Nicklaus, however, has shown himself to be remarkably durable through the years. Apart from Dearborn, the only occasions he has withdrawn from professional events were in the 1980 World Series of Golf and the 1983 US Masters.
As to Royal Co Down, he went on: "Everybody has been fantastic; the people couldn't have been nicer. My wife and I have enjoyed it greatly, but I would like to have won, too. I wanted to be greedy." He clearly enjoyed elements of an extremely challenging links, which he described as "pretty skittish." But he went on: "Is it the best course I have played in the British Isles? Probably not, because there are too many blind shots. But throw that aside and it is an enjoyable course, a great, strategic test where you really have to play golf. I thoroughly enjoyed it." These comments should be taken in the knowledge that Nicklaus has never been publicly kind to courses he disliked. For instance, he described Royal St George's as "the only course I know where you can knock a drive straight down the middle and lose your ball." So, would he like to see changes at Royal Co Down? "You don't change a course like this," he replied. "You wouldn't want to change St Andrews which was built a long time ago and still stands the test of time. This is the way they built courses 100 years ago and you accept them as they are."
Meanwhile, Stanley's stumble on the 72nd hole, proved for a second time in recent weeks - Retief Goosen's win in the US Open being the first time - that there is a way back from seeming disaster, even at such a late stage of an important event. So, it is somewhat ironic that the Australian's last, serious slip on Irish terrain should have come at an earlier stage.

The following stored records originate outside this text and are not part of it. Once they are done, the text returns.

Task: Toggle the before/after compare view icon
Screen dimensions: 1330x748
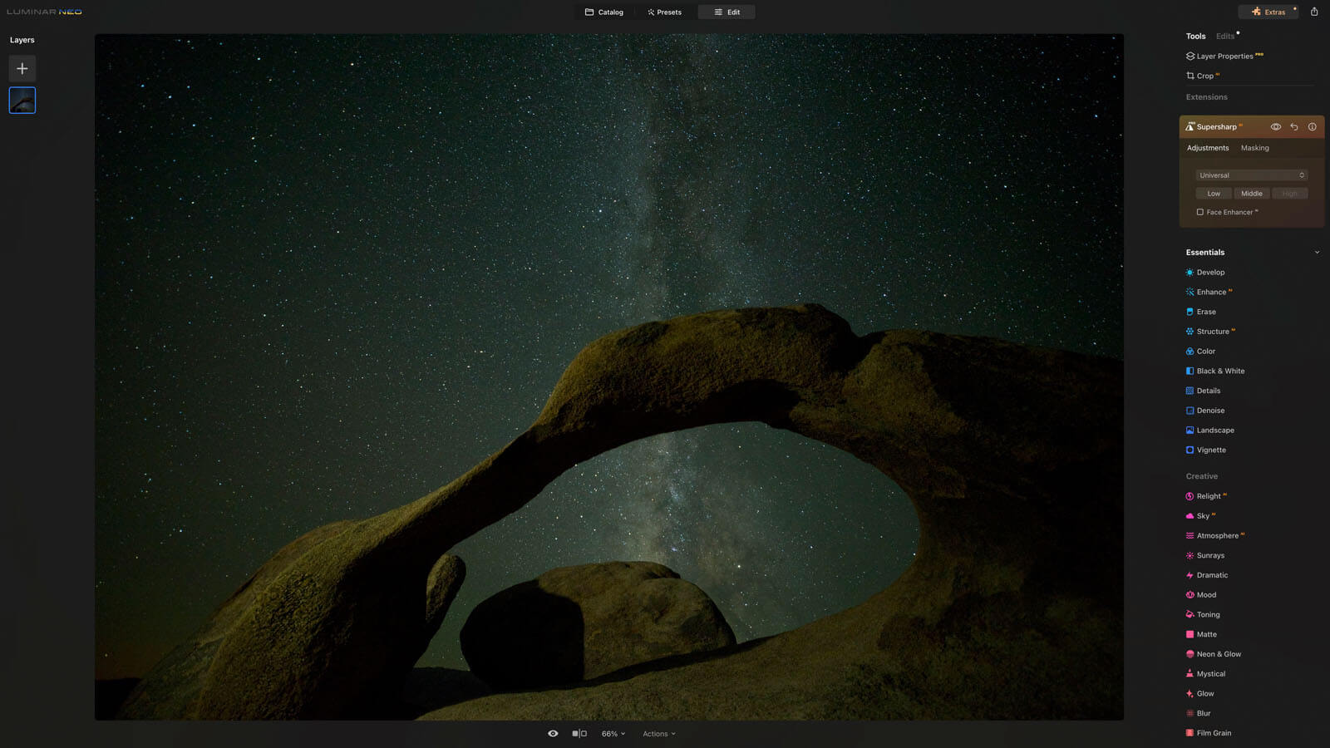Action: pyautogui.click(x=579, y=734)
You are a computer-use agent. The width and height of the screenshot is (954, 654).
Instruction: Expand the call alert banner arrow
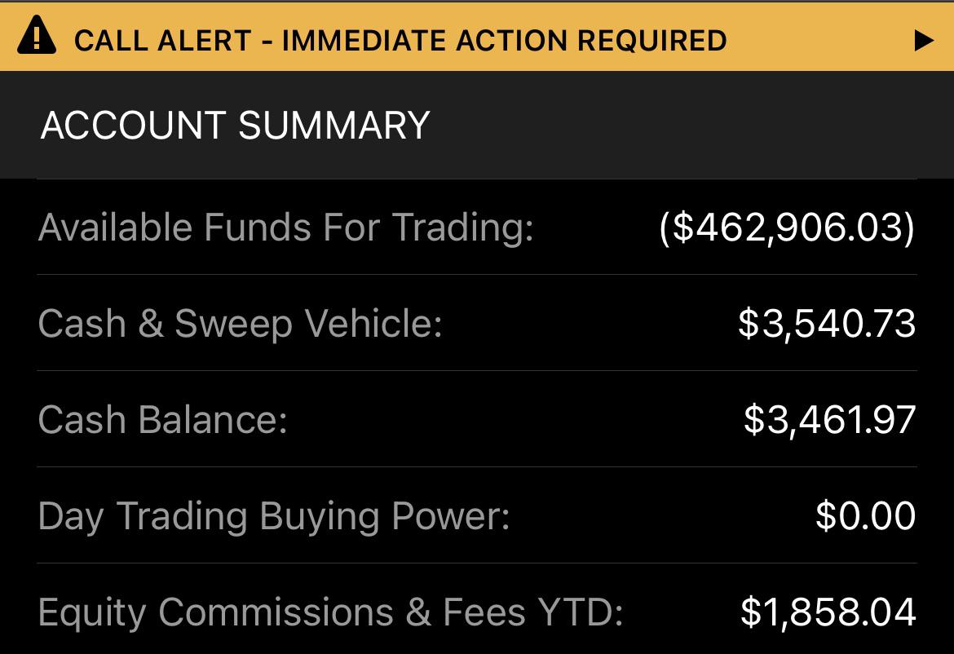[923, 40]
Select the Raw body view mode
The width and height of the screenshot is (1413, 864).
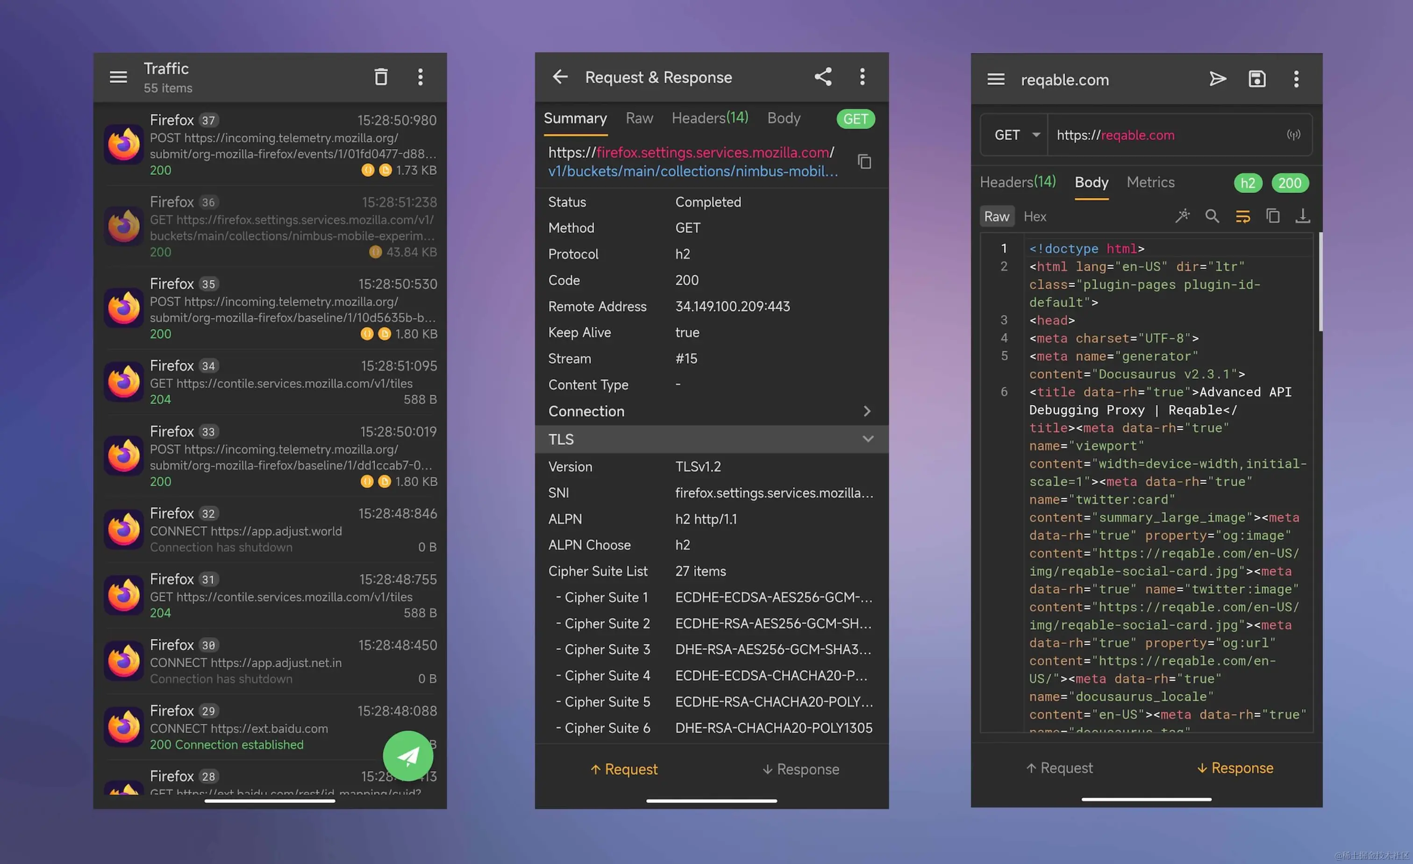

It was in the third round of the inaugural Irish Open at Woodbrook in 1975. On that occasion, Stanley led the field on 135 at the halfway stage, a stroke clear of the eventual winner, Christy O'Connor Jnr. At the end of his third round, however, he hit two balls out of bounds onto the railway line at Woodbrook's 18th to run up a wretched nine for a round of 74.
He and compatriot Jack Newton eventually finished in a share of eighth place, behind O'Connor. This time, in a play-off with Bob Charles, he played an equally treacherous 18th with admirable control. And won.